Excerpts from a dataset:
# # # # # # #
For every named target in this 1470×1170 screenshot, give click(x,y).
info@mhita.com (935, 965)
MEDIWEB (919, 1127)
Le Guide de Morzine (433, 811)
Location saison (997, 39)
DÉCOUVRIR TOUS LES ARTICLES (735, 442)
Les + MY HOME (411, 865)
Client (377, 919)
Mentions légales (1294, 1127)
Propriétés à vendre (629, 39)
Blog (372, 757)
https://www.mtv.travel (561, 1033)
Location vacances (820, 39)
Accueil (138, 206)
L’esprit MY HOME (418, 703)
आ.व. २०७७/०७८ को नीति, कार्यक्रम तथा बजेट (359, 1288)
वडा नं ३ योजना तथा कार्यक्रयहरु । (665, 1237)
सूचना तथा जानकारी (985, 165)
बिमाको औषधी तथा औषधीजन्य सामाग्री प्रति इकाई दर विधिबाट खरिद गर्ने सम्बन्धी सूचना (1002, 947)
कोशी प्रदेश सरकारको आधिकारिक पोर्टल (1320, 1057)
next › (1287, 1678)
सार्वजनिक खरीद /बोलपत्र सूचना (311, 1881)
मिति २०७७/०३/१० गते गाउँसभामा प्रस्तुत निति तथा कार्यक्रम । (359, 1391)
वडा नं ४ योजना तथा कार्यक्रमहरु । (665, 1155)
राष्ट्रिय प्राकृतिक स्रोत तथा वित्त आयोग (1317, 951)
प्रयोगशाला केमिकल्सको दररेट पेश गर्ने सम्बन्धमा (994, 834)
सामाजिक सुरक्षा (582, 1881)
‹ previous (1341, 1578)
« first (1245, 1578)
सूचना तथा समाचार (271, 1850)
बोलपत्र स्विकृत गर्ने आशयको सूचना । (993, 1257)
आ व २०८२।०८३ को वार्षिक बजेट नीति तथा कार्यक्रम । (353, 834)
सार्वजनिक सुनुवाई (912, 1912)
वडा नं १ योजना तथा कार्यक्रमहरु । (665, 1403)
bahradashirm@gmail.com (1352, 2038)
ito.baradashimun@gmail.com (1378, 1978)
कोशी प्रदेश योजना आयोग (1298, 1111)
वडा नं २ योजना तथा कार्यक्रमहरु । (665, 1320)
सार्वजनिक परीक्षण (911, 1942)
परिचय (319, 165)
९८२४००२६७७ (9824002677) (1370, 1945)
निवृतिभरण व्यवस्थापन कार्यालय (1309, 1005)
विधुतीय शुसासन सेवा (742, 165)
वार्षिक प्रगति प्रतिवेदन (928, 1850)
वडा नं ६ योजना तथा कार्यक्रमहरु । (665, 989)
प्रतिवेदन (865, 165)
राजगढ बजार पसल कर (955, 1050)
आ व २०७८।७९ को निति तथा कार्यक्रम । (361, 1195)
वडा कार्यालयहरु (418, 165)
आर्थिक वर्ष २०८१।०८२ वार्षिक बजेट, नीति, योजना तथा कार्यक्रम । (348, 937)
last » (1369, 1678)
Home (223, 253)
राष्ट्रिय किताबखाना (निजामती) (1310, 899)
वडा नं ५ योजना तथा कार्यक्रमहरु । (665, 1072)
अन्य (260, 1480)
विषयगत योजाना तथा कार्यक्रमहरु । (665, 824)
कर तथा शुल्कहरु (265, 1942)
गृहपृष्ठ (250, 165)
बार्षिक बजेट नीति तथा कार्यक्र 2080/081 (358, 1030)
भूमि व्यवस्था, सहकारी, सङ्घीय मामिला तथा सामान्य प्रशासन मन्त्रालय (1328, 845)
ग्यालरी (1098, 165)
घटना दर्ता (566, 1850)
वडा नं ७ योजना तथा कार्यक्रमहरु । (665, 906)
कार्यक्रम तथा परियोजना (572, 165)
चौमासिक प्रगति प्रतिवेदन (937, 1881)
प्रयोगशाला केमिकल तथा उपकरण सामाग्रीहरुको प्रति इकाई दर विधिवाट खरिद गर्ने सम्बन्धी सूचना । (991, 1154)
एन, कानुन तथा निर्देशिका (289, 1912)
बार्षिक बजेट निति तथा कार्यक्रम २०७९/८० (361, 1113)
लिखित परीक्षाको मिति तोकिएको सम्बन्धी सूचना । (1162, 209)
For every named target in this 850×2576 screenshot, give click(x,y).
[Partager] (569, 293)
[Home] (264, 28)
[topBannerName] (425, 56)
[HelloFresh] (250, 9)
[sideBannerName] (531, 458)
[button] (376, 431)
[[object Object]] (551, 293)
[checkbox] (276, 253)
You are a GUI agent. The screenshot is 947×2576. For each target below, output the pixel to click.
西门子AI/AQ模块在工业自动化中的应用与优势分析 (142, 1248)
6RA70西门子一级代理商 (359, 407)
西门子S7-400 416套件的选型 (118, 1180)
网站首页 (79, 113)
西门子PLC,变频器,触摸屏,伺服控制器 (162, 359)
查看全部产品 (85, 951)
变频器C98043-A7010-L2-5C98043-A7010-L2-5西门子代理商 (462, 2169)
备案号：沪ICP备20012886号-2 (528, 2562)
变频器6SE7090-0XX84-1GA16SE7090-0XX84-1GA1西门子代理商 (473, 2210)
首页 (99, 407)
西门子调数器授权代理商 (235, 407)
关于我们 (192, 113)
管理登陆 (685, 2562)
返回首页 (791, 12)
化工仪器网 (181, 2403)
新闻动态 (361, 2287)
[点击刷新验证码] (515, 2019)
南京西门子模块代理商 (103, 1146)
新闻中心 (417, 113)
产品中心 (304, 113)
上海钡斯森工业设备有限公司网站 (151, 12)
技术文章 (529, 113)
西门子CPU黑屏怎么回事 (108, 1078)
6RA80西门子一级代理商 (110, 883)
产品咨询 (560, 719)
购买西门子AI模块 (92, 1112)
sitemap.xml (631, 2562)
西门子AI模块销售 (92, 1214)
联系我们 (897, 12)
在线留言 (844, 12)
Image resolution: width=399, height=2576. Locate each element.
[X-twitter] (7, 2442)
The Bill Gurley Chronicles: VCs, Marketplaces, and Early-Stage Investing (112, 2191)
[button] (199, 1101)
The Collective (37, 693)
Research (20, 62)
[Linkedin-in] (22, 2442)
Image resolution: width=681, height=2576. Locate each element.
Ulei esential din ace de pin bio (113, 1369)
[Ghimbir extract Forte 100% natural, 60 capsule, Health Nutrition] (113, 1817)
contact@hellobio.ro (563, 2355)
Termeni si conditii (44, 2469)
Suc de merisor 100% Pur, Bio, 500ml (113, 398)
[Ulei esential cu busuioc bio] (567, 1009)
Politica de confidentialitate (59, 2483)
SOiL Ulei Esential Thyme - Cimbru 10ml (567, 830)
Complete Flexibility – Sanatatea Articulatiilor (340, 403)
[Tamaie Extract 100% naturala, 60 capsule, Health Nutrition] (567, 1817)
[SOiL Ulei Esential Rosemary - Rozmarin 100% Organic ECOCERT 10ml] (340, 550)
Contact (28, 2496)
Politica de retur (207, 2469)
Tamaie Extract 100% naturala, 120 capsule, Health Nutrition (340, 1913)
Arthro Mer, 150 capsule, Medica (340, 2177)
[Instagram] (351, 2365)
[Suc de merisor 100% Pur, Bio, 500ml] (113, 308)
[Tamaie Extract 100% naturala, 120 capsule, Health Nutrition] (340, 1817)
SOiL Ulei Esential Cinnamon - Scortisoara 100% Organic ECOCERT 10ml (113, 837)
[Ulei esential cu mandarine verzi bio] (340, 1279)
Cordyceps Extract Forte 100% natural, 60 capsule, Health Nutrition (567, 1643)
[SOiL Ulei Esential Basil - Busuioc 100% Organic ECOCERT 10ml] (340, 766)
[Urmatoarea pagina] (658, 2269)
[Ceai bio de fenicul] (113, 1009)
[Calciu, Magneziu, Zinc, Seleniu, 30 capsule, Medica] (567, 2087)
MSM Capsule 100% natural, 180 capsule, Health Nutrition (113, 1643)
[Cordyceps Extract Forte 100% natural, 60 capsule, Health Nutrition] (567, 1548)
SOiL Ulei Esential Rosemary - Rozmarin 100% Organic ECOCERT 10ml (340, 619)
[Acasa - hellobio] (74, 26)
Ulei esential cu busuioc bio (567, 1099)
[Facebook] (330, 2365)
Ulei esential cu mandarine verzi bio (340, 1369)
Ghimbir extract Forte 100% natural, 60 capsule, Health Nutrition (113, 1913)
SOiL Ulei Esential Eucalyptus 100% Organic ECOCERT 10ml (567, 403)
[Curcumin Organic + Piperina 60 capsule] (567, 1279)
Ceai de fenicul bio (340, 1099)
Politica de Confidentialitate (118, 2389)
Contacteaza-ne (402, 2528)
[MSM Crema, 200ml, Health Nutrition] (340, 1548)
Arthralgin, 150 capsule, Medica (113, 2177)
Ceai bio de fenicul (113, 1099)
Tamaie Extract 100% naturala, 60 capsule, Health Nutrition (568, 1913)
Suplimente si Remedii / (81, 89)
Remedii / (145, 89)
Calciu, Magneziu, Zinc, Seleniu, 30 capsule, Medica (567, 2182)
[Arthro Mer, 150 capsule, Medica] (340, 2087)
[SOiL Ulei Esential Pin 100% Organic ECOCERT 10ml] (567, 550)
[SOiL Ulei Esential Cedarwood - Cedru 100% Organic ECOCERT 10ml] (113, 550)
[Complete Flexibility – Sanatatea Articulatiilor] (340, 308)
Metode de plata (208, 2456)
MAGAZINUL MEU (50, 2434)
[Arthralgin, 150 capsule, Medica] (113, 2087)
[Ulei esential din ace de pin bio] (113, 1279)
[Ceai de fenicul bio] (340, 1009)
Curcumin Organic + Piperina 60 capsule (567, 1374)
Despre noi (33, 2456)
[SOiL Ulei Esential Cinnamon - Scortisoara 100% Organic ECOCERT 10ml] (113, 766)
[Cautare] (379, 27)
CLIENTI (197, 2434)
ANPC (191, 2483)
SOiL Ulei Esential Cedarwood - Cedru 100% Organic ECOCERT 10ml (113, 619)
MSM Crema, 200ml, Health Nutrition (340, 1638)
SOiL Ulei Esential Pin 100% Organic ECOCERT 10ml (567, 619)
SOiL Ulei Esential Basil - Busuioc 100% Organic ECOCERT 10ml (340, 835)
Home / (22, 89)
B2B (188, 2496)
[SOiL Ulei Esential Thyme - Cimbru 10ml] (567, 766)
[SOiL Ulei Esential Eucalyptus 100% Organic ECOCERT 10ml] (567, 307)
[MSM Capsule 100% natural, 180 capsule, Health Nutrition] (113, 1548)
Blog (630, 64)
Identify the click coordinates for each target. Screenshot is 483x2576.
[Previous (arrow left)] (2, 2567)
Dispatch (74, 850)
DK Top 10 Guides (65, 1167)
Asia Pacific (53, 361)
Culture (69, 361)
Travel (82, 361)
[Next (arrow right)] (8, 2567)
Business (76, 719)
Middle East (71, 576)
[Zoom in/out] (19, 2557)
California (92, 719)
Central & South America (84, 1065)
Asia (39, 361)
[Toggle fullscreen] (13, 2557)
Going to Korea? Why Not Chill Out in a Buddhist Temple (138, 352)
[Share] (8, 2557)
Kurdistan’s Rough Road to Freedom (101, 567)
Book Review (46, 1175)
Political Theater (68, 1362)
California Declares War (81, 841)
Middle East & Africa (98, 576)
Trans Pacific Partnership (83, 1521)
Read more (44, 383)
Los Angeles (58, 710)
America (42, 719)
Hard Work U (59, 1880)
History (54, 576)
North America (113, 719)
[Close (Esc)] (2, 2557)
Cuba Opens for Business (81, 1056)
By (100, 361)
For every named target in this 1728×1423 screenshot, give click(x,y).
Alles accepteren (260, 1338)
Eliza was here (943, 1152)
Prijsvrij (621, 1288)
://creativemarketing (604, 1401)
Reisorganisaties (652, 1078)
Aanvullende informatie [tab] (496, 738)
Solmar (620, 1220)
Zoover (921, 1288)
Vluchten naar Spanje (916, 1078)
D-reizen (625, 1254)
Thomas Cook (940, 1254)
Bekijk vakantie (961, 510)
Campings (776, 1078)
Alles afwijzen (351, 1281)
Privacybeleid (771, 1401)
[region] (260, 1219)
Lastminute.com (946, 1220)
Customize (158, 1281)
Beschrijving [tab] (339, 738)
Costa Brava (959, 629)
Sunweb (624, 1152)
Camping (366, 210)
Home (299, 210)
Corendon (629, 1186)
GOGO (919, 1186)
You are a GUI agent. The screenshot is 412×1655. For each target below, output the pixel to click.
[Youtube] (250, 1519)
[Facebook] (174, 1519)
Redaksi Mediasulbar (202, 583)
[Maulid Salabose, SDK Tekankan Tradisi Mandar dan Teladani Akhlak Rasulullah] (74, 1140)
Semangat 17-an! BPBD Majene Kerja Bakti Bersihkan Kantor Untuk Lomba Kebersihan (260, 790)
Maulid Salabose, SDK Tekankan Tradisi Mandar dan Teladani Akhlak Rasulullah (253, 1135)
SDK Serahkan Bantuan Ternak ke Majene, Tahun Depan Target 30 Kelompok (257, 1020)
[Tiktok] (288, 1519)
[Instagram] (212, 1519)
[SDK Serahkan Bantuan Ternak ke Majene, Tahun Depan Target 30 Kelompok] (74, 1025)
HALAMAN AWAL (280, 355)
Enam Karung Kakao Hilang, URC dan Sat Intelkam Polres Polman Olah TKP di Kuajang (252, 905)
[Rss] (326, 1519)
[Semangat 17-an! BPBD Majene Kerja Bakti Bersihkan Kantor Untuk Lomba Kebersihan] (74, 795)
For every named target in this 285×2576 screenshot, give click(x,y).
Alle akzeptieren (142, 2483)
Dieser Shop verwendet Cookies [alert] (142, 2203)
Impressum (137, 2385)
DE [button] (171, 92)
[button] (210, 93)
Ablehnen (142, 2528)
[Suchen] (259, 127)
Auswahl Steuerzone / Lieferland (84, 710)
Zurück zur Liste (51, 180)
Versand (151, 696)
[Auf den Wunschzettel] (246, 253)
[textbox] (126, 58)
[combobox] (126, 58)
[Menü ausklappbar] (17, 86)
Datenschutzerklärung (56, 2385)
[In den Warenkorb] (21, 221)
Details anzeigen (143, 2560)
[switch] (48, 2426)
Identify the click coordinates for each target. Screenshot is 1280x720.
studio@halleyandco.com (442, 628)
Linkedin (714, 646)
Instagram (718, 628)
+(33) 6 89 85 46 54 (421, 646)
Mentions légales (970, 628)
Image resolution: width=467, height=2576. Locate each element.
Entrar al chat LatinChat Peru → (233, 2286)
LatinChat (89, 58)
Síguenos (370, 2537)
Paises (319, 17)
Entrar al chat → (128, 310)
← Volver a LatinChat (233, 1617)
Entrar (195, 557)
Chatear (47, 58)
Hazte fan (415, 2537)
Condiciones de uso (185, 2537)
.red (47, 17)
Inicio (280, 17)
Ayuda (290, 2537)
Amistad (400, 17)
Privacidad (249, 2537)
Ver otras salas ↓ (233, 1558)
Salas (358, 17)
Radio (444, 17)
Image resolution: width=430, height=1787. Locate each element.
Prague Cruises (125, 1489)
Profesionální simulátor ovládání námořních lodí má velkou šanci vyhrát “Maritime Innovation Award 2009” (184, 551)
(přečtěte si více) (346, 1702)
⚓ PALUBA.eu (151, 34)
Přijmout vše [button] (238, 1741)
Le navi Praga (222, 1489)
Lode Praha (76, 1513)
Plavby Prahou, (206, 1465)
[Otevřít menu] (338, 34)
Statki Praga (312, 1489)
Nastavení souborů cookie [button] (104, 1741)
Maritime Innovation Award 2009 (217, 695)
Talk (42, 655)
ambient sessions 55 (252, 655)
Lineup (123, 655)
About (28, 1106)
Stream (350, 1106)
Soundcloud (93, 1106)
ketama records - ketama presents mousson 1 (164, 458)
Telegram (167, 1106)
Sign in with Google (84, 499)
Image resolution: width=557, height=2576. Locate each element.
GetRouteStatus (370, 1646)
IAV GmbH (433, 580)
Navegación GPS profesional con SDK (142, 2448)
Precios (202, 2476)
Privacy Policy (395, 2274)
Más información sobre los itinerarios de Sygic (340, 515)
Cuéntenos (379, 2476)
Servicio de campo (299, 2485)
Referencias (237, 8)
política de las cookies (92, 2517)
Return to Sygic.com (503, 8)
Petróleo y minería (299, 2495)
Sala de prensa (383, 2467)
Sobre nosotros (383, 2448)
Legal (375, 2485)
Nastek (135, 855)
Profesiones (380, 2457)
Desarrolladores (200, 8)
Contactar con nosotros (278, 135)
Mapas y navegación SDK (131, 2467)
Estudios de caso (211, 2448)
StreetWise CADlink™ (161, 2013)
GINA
# # # # # # #
_What needs to be done_: Please copy only these lines, exactly: the first line of the records through the line containing "वडा नं ४ योजना तथा कार्यक्रमहरु । (665, 1155)", ends included.

_Solution to this problem_:
For every named target in this 1470×1170 screenshot, give click(x,y).
info@mhita.com (935, 965)
MEDIWEB (919, 1127)
Le Guide de Morzine (433, 811)
Location saison (997, 39)
DÉCOUVRIR TOUS LES ARTICLES (735, 442)
Les + MY HOME (411, 865)
Client (377, 919)
Mentions légales (1294, 1127)
Propriétés à vendre (629, 39)
Blog (372, 757)
https://www.mtv.travel (561, 1033)
Location vacances (820, 39)
Accueil (138, 206)
L’esprit MY HOME (418, 703)
आ.व. २०७७/०७८ को नीति, कार्यक्रम तथा बजेट (359, 1288)
वडा नं ३ योजना तथा कार्यक्रयहरु । (665, 1237)
सूचना तथा जानकारी (985, 165)
बिमाको औषधी तथा औषधीजन्य सामाग्री प्रति इकाई दर विधिबाट खरिद गर्ने सम्बन्धी सूचना (1002, 947)
कोशी प्रदेश सरकारको आधिकारिक पोर्टल (1320, 1057)
next › (1287, 1678)
सार्वजनिक खरीद /बोलपत्र सूचना (311, 1881)
मिति २०७७/०३/१० गते गाउँसभामा प्रस्तुत निति तथा कार्यक्रम । (359, 1391)
वडा नं ४ योजना तथा कार्यक्रमहरु । (665, 1155)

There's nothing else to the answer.